# Bald Eagles



## DallanC (Jan 13, 2009)

Seeing alot of these this year, nesting pairs. Saw some in southern Utah earlier in the year, saw some more over the weekend in northern Utah. Pretty cool birds when not feasting on road kill.

Anyone notice more of them than usual this year?

-DallanC


----------



## Catherder (Aug 2, 2008)

Yes, I saw a pair at Jordanelle a couple weeks ago.


----------



## paddler (Jul 17, 2009)

Catherder said:


> Yes, I saw a pair at Jordanelle a couple weeks ago.


Where? I'm heading up for Kokes this morning.


----------



## Catherder (Aug 2, 2008)

paddler said:


> Where? I'm heading up for Kokes this morning.

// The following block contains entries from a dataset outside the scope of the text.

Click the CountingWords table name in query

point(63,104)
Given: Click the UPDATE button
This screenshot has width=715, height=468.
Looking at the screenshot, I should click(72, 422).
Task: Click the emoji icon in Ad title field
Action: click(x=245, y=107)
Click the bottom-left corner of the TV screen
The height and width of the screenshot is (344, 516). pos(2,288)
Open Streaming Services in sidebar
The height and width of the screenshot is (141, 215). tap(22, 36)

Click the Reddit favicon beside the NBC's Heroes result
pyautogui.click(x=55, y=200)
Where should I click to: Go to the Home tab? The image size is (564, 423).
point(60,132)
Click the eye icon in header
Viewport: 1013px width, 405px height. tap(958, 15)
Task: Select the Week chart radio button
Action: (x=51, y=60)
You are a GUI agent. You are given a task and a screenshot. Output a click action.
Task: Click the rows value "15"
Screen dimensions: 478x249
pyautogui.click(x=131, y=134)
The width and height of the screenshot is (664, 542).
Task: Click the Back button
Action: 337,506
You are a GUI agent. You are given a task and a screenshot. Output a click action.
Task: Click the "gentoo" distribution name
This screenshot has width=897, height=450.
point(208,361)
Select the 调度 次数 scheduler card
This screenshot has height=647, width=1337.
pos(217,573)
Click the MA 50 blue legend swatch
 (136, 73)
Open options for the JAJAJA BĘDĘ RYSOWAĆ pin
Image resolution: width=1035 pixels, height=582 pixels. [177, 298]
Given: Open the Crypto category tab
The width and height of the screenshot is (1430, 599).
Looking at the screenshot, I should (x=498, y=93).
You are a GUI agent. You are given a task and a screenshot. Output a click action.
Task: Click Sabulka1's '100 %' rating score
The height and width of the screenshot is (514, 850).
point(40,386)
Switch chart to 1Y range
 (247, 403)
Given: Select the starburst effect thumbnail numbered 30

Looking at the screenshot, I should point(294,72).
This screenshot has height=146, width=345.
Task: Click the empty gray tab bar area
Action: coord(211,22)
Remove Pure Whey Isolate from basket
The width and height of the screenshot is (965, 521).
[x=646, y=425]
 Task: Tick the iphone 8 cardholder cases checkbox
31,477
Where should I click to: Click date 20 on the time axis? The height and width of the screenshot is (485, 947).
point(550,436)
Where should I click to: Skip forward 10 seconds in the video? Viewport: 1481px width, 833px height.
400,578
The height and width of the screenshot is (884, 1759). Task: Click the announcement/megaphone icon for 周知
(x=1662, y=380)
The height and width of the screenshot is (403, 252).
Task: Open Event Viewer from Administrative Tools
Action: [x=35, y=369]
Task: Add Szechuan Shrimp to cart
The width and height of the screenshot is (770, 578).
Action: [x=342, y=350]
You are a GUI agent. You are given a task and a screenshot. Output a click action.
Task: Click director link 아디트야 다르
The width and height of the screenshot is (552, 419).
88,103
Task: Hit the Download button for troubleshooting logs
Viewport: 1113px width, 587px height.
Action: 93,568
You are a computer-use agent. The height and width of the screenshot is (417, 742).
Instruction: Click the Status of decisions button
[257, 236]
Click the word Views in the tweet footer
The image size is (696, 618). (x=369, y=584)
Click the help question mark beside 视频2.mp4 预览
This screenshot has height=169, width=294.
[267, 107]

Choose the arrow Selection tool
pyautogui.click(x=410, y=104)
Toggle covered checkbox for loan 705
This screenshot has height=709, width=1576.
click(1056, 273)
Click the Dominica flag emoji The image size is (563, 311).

Rock Cliff arm. I didn't see them my last 2 trips there, although there are still a lot of ospreys, vultures, pelicans, grebes, and waterfowl in abundance to be seen.


----------



## paddler (Jul 17, 2009)

I saw an osprey or two, but mostly watched my rods. I saw a most egregious proximity violator, too. Used my D500 + 500PF to document it and called the ranger. Not my best photos but adequate. These folks were in a Super Air Natique and crossed my bow at speed at about 30 yards. I told them they were in violation, they yelled back and made some gestures. For rude!

The ranger said the last proximity violation he saw cost $500. He also said that a couple of the kids weren't wearing PFDs. He said that's "expensive". They're probably out $1000 or so.


----------



## Catherder (Aug 2, 2008)

paddler said:


> I saw an osprey or two, but mostly watched my rods. I saw a most egregious proximity violator, too. Used my D500 + 500PF to document it and called the ranger. Not my best photos but adequate. These folks were in a Super Air Natique and crossed my bow at speed at about 30 yards. I told them they were in violation, they yelled back and made some gestures. For rude!
> 
> The ranger said the last proximity violation he saw cost $500. He also said that a couple of the kids weren't wearing PFDs. He said that's "expensive". They're probably out $1000 or so.



Can't say I shed any tears when the "power squadron" gets cited for stunts like that. Glad to see the enforcement. 

How was the fishing?


----------



## paddler (Jul 17, 2009)

Catherder said:


> Can't say I shed any tears when the "power squadron" gets cited for stunts like that. Glad to see the enforcement.
> 
> How was the fishing?


Not bad, not great. Couldn't find my last fish. They're smaller this year, too, and the water is really stained. Had a couple of technical problems, too.


----------